City officials said the 2,500 parking meters around the city will be back in operation Wednesday after hot weather contributed to them shutting down.
Resident Lindsay Hogan said parking in downtown Salt Lake City can be tricky sometimes, especially with a stroller involved.
“Especially right when you`re trying to hurry and go in quick and stuff, it`s hard to pay for parking,” she said.
So Hogan, and many others like Jack Kendrick, were glad for the reprieve from feeding the meters.
“I come downtown to go to my barber, and to do shopping, and parking is always a little bit of a hassle, so when it`s free, it`s a little better,” Kendrick said.
The cost to park is about $2 per hour, but that adds up quickly. Art Raymond, Spokesman for Salt Lake City Mayor Ralph Becker, said having the meters off has cost the city about $90,000, but he said the money is a secondary concern.
“The revenue matters, but really getting the system working the way it`s supposed to, so people have a reliable experience, is our number one goal,” he said.
A server problem that was preventing the use of credit and debit cards at the meters has been cleared up, and Raymond said the extreme heat was frying the meters' circuit boards. He said the vendor said the machines should be able to handle temperatures as high as 130 degrees.

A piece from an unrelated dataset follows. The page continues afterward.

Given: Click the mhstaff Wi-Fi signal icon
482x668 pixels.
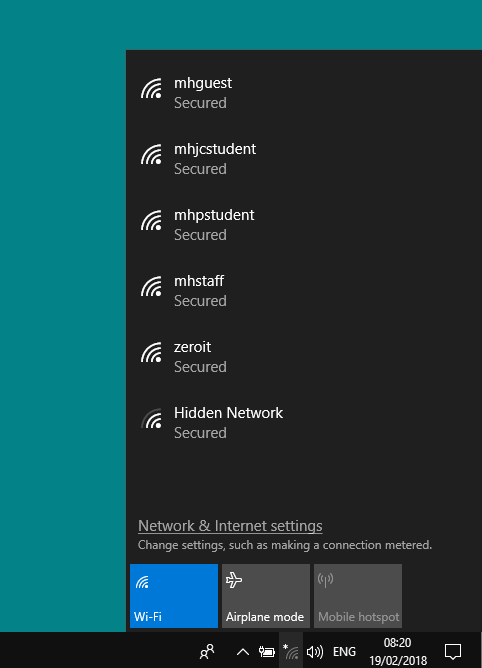Looking at the screenshot, I should tap(151, 286).
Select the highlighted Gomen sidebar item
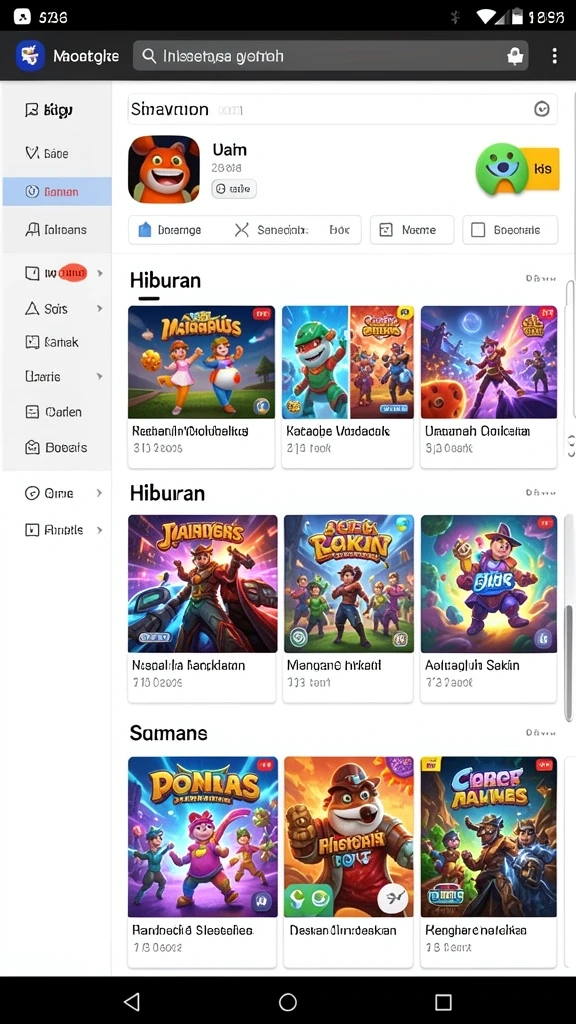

“We`re waiting to hear back from the vendor, and these machines are under warranty, and it will be their responsibility to come up with a solution and work with us, again, to make sure this doesn`t happen again,” Raymond said.
Raymond said there are only a handful of other cities that use the same system of parking meters that Salt Lake City does, and he said those other cities are in cooler climates. He said because of this, the issue is new to Siemens and finding a solution could take time.
FOX 13 News’ Adam Rodriguez contacted the vendor, Siemens, for a comment, but so far has not received a response.